PROMPT: Retype the lines of the listing below word for word, starting with the line containing "This screenshot has width=1195, height=1679." and going on through the line containing "Click the lowest".

Collected data:
----------------

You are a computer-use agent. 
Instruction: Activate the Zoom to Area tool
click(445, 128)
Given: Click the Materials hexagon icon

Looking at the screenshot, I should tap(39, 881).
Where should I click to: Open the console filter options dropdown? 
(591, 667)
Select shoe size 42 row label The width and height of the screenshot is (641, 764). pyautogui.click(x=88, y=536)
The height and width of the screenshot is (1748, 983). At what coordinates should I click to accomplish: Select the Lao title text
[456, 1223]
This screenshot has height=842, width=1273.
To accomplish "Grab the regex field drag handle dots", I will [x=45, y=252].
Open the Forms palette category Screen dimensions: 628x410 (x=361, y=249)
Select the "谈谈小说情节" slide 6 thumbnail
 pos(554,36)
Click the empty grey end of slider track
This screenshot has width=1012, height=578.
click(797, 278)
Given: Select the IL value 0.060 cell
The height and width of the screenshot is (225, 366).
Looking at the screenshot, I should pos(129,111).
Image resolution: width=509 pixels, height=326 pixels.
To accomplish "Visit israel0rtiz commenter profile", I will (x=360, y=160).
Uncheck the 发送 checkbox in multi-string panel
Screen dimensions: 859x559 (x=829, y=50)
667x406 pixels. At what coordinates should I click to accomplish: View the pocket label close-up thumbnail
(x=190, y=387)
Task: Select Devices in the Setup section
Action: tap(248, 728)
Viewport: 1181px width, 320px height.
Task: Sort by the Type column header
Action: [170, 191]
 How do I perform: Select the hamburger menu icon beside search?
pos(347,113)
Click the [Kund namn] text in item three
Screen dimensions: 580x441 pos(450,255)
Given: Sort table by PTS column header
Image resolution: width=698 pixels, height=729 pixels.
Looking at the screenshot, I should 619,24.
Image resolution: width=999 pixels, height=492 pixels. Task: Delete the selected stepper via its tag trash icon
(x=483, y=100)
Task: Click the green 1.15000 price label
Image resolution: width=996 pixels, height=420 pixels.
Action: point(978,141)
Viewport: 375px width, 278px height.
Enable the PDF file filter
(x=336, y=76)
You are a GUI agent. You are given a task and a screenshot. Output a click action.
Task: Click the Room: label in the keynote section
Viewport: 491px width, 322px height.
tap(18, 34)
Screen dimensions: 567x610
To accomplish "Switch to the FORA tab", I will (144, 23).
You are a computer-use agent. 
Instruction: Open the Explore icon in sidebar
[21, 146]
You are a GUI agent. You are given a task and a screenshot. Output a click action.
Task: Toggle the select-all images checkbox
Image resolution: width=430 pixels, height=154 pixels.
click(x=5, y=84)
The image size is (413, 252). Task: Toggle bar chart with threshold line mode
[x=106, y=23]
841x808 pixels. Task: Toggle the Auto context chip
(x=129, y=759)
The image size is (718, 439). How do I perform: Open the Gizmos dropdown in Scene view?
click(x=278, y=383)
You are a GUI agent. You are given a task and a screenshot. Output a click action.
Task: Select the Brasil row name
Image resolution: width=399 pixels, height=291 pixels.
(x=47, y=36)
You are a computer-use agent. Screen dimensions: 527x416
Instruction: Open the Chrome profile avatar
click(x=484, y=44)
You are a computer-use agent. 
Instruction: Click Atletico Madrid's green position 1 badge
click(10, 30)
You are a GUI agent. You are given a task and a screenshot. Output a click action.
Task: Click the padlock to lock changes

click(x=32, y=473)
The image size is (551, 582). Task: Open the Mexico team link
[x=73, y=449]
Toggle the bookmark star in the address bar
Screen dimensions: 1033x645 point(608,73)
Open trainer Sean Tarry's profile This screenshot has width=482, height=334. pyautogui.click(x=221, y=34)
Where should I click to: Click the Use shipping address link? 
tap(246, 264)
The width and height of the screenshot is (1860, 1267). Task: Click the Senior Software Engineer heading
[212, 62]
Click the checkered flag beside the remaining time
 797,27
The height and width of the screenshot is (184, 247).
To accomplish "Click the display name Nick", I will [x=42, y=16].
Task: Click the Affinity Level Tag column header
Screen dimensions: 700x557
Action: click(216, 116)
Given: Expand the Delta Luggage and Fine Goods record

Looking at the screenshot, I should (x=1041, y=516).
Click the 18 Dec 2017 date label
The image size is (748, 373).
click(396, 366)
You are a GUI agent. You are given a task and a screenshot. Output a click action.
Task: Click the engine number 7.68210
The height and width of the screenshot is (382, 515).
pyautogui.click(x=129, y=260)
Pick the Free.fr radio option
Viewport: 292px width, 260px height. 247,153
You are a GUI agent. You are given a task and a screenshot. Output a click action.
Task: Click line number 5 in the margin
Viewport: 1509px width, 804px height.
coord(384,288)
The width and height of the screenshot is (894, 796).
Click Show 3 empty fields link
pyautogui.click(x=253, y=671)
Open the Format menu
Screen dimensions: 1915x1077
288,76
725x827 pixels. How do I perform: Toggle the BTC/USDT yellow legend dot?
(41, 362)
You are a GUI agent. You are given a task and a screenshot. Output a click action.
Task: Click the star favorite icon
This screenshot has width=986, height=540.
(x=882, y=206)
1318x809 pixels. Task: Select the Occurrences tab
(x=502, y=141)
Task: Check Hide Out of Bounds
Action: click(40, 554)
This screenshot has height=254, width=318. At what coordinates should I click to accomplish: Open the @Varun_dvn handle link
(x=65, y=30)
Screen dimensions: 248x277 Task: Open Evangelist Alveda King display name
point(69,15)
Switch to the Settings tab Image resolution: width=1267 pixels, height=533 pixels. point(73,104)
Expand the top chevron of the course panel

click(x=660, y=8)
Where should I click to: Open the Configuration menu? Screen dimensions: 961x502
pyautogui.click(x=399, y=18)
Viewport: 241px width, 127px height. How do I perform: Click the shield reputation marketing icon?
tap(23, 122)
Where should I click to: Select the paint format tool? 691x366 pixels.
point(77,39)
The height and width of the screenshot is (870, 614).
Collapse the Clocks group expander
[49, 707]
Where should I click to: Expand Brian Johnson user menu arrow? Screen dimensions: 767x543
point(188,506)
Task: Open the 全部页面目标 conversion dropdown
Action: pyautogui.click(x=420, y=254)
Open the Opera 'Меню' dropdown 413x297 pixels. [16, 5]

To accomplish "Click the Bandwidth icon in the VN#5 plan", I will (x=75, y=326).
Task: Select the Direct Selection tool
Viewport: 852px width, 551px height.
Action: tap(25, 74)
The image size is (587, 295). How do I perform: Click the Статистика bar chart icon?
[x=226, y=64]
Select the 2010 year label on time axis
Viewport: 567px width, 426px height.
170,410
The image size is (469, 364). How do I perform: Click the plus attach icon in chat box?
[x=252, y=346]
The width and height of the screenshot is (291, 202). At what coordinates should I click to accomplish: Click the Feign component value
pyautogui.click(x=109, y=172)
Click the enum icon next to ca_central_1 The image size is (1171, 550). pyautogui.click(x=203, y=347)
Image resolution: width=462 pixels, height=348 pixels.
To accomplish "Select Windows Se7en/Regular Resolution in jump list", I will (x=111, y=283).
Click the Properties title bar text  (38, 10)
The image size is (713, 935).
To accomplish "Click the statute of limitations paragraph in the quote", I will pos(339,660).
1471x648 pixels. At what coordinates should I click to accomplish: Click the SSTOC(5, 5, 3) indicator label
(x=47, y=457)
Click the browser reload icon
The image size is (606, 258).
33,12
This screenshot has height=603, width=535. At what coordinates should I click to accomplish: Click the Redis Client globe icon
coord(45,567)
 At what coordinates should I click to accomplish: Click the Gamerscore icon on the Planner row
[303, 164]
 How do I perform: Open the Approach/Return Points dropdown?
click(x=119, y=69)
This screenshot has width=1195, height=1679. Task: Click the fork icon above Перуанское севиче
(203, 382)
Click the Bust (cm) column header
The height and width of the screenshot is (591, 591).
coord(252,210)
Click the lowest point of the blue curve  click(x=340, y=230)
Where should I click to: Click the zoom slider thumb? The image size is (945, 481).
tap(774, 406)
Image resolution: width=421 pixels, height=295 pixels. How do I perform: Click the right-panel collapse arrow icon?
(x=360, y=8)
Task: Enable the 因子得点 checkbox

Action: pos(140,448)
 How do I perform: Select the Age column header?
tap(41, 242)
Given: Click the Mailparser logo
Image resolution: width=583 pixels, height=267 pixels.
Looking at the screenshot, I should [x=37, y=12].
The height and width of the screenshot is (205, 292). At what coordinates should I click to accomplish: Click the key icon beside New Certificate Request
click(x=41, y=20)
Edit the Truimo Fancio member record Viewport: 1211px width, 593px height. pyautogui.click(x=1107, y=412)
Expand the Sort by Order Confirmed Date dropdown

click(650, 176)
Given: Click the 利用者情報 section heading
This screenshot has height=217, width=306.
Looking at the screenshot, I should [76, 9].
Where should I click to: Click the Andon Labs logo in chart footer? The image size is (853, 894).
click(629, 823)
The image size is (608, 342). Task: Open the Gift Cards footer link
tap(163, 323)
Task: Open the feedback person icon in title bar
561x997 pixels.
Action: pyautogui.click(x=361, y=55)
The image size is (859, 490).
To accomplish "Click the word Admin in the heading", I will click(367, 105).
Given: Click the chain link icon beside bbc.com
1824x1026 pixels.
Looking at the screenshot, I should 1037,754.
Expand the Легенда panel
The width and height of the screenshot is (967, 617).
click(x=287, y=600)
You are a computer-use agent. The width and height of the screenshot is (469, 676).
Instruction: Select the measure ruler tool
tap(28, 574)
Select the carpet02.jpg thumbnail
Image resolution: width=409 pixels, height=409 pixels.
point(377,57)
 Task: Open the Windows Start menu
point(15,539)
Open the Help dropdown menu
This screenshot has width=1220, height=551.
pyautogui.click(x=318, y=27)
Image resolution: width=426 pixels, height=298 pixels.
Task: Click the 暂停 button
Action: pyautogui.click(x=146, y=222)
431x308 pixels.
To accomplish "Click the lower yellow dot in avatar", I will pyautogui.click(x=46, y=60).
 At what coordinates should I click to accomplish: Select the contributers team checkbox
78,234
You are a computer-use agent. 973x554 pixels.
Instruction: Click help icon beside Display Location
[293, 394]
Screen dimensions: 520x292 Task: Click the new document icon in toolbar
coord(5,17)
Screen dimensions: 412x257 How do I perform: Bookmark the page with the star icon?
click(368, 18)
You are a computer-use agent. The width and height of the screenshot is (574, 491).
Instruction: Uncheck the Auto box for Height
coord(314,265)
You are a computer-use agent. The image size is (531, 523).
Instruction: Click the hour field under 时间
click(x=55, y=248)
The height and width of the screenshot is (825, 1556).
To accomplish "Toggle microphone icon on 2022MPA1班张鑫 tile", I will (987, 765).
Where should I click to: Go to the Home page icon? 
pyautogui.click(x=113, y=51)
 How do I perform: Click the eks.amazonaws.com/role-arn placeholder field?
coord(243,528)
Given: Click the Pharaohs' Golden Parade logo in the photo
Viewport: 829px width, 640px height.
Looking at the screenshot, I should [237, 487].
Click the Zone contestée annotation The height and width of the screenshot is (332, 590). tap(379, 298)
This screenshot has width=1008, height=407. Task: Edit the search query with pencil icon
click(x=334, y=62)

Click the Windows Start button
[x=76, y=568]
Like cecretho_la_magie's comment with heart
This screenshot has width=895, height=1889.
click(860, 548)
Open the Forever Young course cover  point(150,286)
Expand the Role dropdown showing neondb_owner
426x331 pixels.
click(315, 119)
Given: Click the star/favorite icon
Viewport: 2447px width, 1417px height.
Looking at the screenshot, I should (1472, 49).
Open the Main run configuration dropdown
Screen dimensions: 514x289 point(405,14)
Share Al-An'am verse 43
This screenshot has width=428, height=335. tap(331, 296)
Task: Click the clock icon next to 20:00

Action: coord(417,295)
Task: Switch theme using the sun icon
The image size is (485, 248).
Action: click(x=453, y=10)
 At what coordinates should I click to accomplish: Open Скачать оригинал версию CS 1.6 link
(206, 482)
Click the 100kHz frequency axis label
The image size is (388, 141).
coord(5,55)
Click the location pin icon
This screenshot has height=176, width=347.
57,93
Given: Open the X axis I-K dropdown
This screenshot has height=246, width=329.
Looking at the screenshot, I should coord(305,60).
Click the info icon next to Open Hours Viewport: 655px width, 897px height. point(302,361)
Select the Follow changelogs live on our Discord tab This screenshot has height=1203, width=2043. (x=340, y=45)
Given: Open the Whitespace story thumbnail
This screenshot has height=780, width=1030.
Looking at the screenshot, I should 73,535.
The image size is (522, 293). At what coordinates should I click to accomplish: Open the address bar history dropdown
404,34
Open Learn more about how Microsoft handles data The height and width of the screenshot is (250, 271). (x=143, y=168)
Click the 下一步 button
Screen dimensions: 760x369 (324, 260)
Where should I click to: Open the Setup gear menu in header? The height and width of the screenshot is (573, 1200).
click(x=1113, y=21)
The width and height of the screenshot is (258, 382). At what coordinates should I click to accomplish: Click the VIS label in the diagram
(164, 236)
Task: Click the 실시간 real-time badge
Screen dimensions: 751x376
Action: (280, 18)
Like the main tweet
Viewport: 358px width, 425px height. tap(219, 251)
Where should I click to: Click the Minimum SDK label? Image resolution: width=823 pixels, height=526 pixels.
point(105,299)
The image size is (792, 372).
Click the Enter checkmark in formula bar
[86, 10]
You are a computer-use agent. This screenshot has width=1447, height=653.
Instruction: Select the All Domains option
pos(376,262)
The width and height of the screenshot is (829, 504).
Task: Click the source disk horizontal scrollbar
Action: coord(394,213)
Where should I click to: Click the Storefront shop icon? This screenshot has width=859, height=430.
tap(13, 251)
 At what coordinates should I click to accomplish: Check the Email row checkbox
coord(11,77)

----------------

RESULT FOR THIS TASK:
This screenshot has width=1195, height=1679. Task: Click the fork icon above Перуанское севиче
(203, 382)
Click the Bust (cm) column header
The height and width of the screenshot is (591, 591).
coord(252,210)
Click the lowest point of the blue curve  click(x=340, y=230)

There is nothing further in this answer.